Rather than just offering a financial snapshot with a few recommendations, he wants Cushion to be able to actively manage a user’s financial accounts in order to maximize their financial health. This could mean switching to a cheaper bank account offer with lower fees, or hypothetically, working with a utility company to change the deadline for a heating bill so that a user does not need to pay. ‘a payday loan to pay it off in the first place.

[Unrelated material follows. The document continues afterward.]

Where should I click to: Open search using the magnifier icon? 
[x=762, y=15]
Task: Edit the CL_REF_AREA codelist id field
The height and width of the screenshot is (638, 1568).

âIf we do our job right, we introduce this whole new concept of managing your finances for you,â Kesserwani explained. He believes that the enormous complexity of the banking and financial world of consumers in the United States lends itself to more activist software intervention.
This mission is what attracted Emmalyn Shaw of Flourish Ventures, an economic resilience-focused Omidyar Network spin-off company that raised $ 300 million in new capital and also merged into an existing $ 200 million portfolio. What attracted her to Cushion was the incentive alignment between the company and its users. It only makes money when its customers are making money, unlike products that are focused on advertising. In addition, it can democratize finance by making tariff negotiations accessible to all.
Will the banks continue to negotiate?
Cushion says it has already “onboarded tens of thousands” of users on the platform. But what if millions of people use AI to contact their banks for fee reductions? Ultimately, will the banks not stop negotiating and will they only give their AI interlocutors a middle finger?
Kesserwani appreciates this prospect, but mentioned several times in our interview that banks face extremely high customer service costs when working with customers. He sees an opportunity for Cushion to potentially work directly with banks and provide them with much more affordable mechanisms to interact with their customers.
Additionally, the cost of acquiring a new bank customer is extreme, and Cushion could help direct customers to low-cost bank accounts. Without the high marketing costs required to make such programs profitable, Cushion might be able to make low-cost accounts more viable for banks.
This trajectory is however in the future. For now, the company is looking to hire more engineers and data scientists, and continues to develop its AI recommendations, in the hopes of someday turning its overbilled customers into freed customers.
Update: This article has been updated to reflect the fact that Cushion has not literally rebuilt Plaid, but has simply built its infrastructure to avoid using the popular service.